**Work instruction**
All lines from the one containing "Твиттере (43, 1882)" through the last line below must be duplicated exactly, with nothing outside that span.

**Entries provided**
- Opening Delimiter -

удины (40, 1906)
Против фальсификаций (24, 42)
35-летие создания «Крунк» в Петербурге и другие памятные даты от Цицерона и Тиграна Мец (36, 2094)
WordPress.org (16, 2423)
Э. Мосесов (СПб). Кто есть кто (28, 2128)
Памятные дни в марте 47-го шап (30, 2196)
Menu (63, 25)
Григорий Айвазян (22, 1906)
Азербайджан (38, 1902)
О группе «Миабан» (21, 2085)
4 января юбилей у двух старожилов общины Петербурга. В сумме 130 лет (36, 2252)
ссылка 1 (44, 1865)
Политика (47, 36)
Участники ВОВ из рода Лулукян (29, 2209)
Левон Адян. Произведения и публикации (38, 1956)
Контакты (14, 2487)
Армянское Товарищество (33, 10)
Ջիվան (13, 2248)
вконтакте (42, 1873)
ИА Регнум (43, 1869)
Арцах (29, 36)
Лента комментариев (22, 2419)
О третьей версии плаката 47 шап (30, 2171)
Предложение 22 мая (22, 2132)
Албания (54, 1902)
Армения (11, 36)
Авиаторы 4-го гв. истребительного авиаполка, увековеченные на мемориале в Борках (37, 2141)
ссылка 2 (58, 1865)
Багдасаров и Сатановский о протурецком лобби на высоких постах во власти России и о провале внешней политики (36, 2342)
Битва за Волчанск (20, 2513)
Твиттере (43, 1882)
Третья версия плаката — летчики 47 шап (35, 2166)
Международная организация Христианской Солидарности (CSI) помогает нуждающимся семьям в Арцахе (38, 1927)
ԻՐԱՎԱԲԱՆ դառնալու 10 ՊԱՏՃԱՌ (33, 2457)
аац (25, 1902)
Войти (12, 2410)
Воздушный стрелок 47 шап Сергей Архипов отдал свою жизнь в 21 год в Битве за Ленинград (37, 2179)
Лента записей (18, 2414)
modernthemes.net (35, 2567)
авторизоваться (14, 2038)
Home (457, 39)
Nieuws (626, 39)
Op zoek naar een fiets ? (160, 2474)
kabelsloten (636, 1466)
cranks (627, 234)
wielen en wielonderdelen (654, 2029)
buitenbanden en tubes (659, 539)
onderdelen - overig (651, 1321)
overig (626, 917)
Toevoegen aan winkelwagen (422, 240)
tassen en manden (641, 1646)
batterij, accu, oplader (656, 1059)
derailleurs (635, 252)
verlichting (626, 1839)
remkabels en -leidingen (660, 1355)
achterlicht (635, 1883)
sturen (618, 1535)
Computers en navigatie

- Closing Delimiter -

**Solved problem**
Твиттере (43, 1882)
Третья версия плаката — летчики 47 шап (35, 2166)
Международная организация Христианской Солидарности (CSI) помогает нуждающимся семьям в Арцахе (38, 1927)
ԻՐԱՎԱԲԱՆ դառնալու 10 ՊԱՏՃԱՌ (33, 2457)
аац (25, 1902)
Войти (12, 2410)
Воздушный стрелок 47 шап Сергей Архипов отдал свою жизнь в 21 год в Битве за Ленинград (37, 2179)
Лента записей (18, 2414)
modernthemes.net (35, 2567)
авторизоваться (14, 2038)
Home (457, 39)
Nieuws (626, 39)
Op zoek naar een fiets ? (160, 2474)
kabelsloten (636, 1466)
cranks (627, 234)
wielen en wielonderdelen (654, 2029)
buitenbanden en tubes (659, 539)
onderdelen - overig (651, 1321)
overig (626, 917)
Toevoegen aan winkelwagen (422, 240)
tassen en manden (641, 1646)
batterij, accu, oplader (656, 1059)
derailleurs (635, 252)
verlichting (626, 1839)
remkabels en -leidingen (660, 1355)
achterlicht (635, 1883)
sturen (618, 1535)
Computers en navigatie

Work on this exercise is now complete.